Hamish Hamilton’s documentary film “David Bowie Is”, showcasing the exhibition first seen at the Victoria and Albert Museum in 2013 will get a re-release at Vue cinemas across the UK as well as other selected venues. The film, which was called “stylish” and “outrageous” by The Times and a “triumph” by The Guardian, will enjoy a cinematic re-run to celebrate the life of the musician who passed away this year.
Arriving in cinemas from July 14, Hamilton’s film was recorded on the final night of the exhibition and provides a fascinating look at the extraordinary career of one of British music’s most iconic and influential stars.
The exhibition remains the fastest selling exhibit in the museum’s history, showcasing an intimate look “behind the scenes” through Bowie’s handwritten lyrics, fashion, original costumes, photography, music videos, film, album artwork and the artist’s own instruments.

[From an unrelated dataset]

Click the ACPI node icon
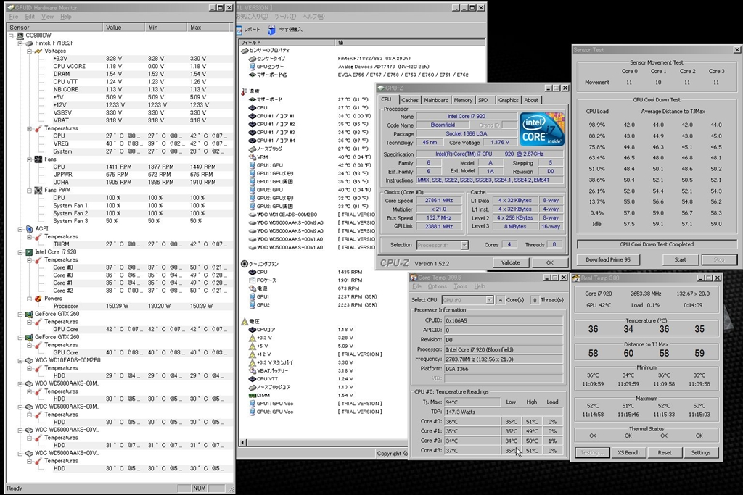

Complementing the documentary are soundbites from friends, colleagues and fellow musicians such as Pulp’s Jarvis Cocker and fashion legend Kansai Yamamoto. Exhibition curators Geoffrey Marsh and Victoria Broackes add further insight into what made Bowie the man and musician he was. Significantly, the exhibition was able to display never-before-seen-items such as album cover art and diary entries. It’s an inspiring and moving tribute as well as a revealing document on creativity and the evolution of Bowie’s persona.
Announcing the re-release of Hamilton’s film, the exhibition’s curators noted their deep sadness at the loss of Bowie who they said was one of Britain’s greatest ever contributors to the world of music and popular culture. Indeed, they said his influence on culture – both in his homeland and abroad – was “unparalleled” and that the film provides an “illuminating” document of the David Bowie exhibition, enhancing its ability to connect to a wider audience.
The David Bowie exhibition is currently on a world wide tour that has travelled to Berlin, São Paulo, Toronto, Chicago, Melbourne, Paris and The Netherlands where it has received universal acclaim.